> **RECORDS SHOWN**:
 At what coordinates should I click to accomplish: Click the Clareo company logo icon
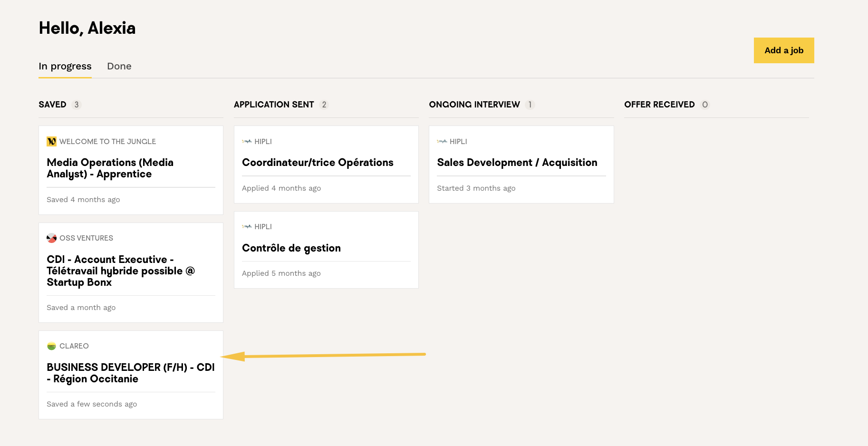coord(51,346)
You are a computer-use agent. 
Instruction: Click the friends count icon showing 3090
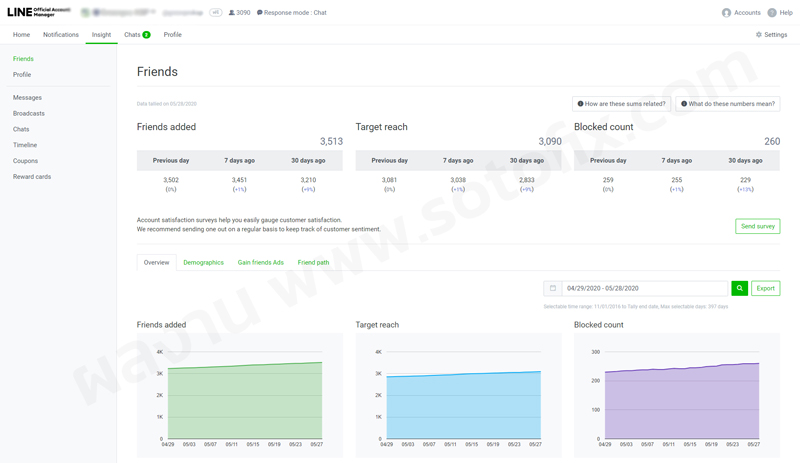pyautogui.click(x=233, y=13)
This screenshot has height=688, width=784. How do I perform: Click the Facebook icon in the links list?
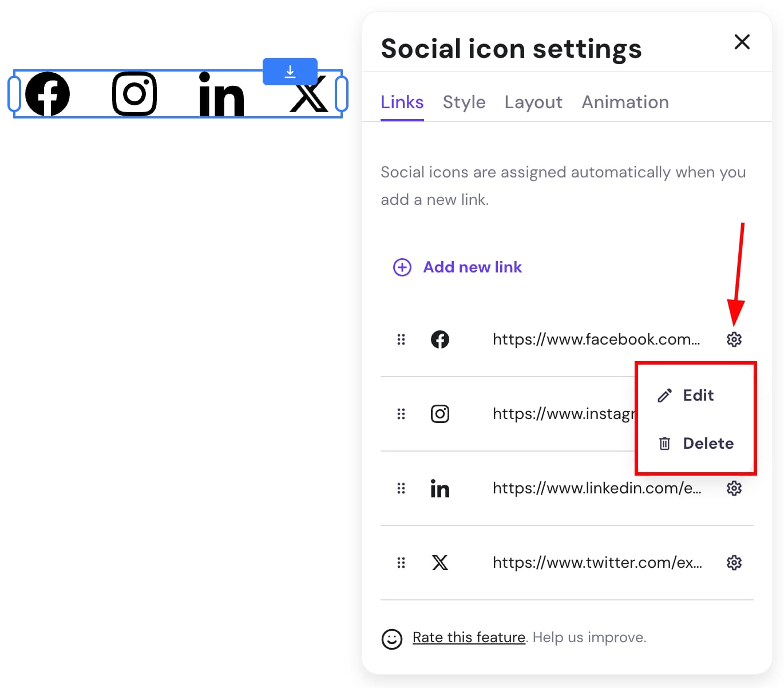pos(440,339)
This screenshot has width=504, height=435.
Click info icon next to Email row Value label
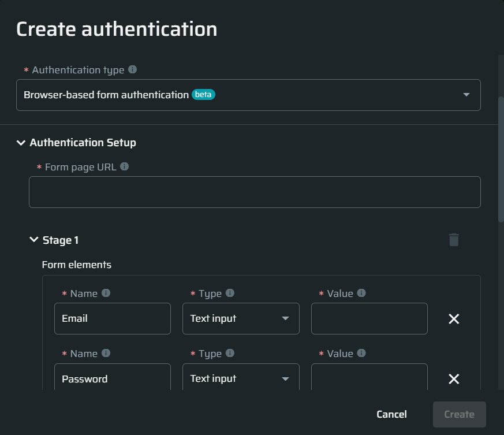[x=361, y=293]
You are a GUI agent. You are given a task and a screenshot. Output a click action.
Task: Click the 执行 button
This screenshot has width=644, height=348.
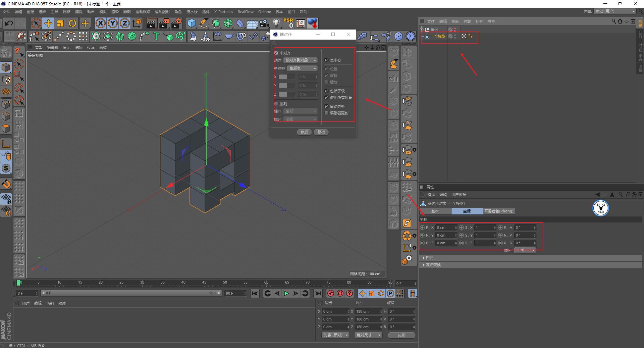304,132
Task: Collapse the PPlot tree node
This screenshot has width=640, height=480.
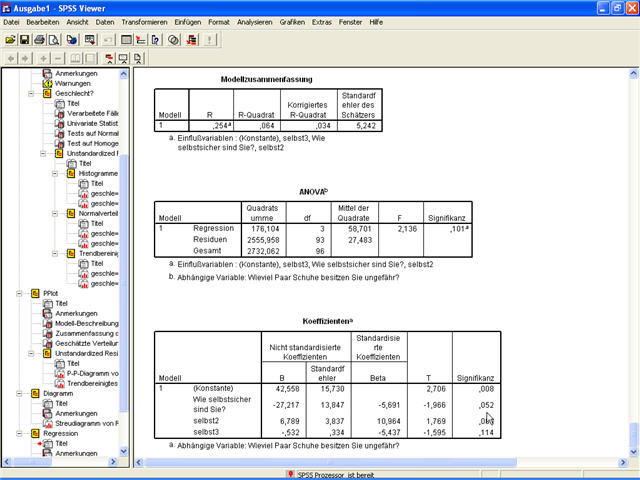Action: [20, 293]
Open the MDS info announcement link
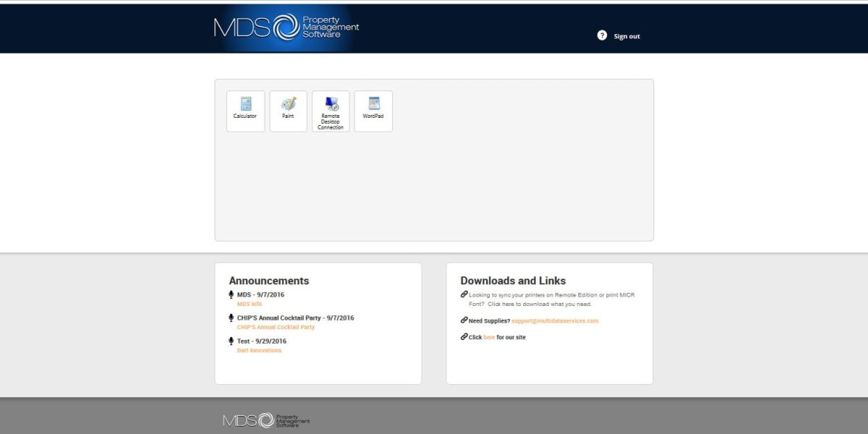The image size is (868, 434). tap(250, 304)
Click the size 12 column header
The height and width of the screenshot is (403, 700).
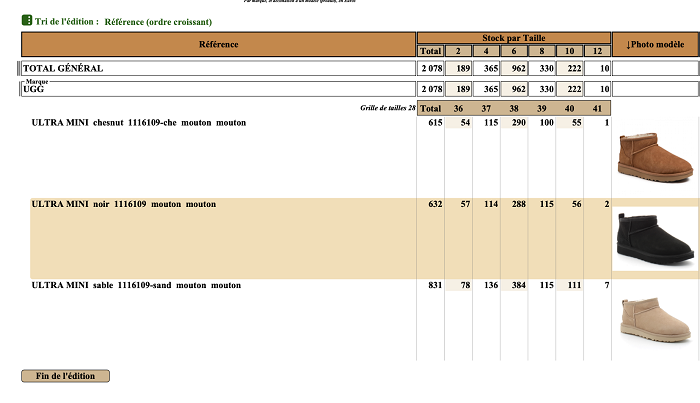597,51
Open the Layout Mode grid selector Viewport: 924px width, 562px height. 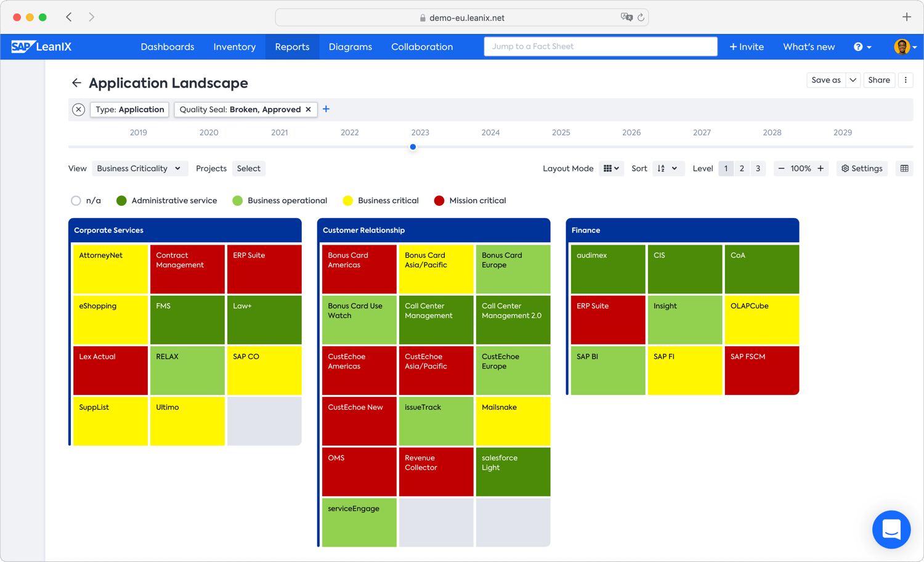611,168
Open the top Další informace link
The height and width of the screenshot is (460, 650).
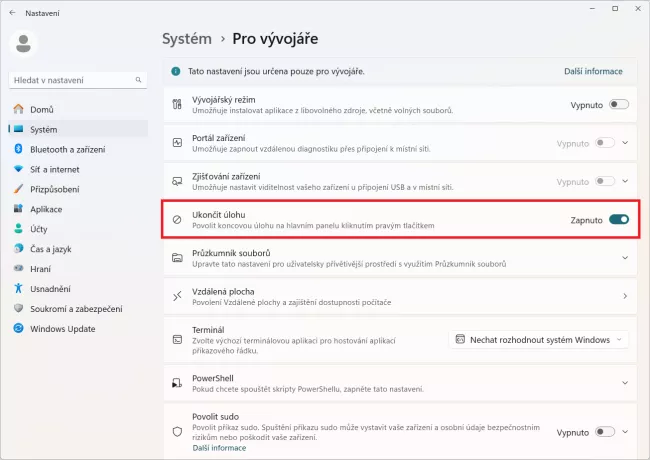click(593, 72)
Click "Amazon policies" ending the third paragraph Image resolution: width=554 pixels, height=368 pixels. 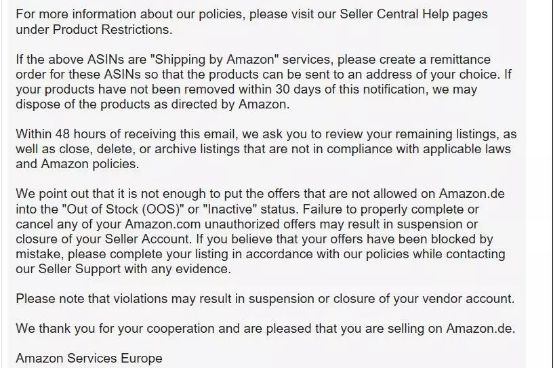(89, 164)
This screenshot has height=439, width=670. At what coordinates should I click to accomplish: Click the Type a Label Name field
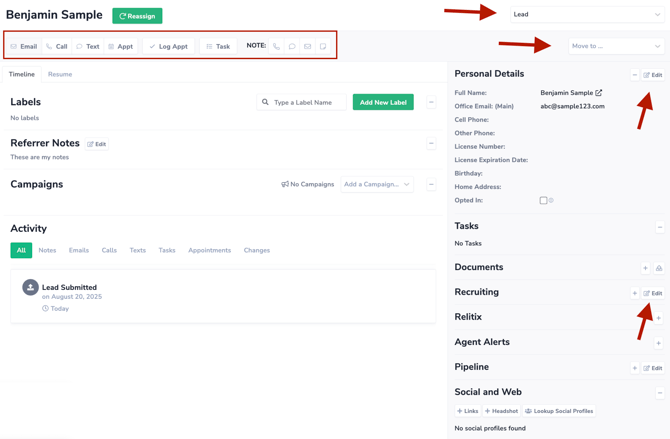(302, 102)
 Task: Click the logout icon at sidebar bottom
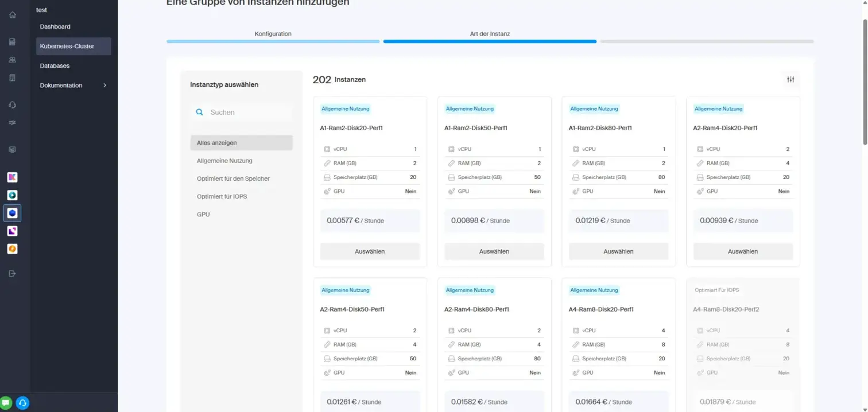click(x=12, y=273)
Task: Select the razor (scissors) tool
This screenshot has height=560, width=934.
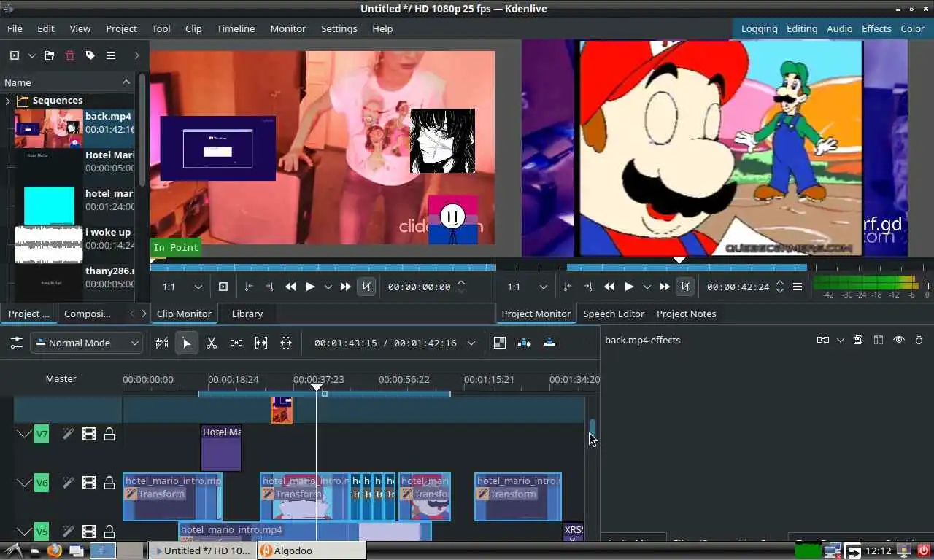Action: (x=212, y=343)
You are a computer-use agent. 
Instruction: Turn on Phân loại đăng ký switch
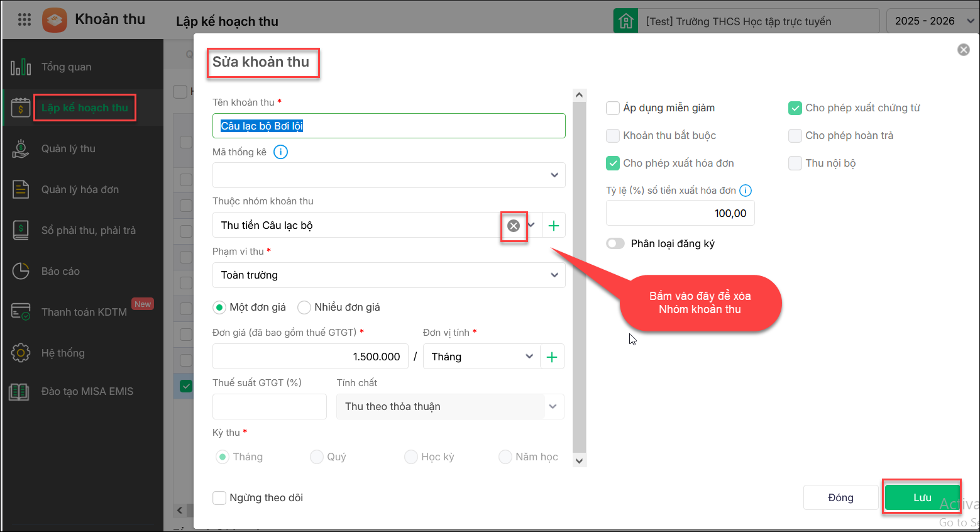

> **WHAT YOU SHOULD DO**: The required output consists only of the lines from the one containing "Task: Click the logout" to the last line of the material, reproduced exactly, pictures excluded.

> **TASK SOLUTION**:
 Task: Click the logout icon at sidebar bottom
click(x=12, y=273)
Task: Select the razor (scissors) tool
This screenshot has height=560, width=934.
Action: (x=212, y=343)
You are a computer-use agent. 
Instruction: Turn on Phân loại đăng ký switch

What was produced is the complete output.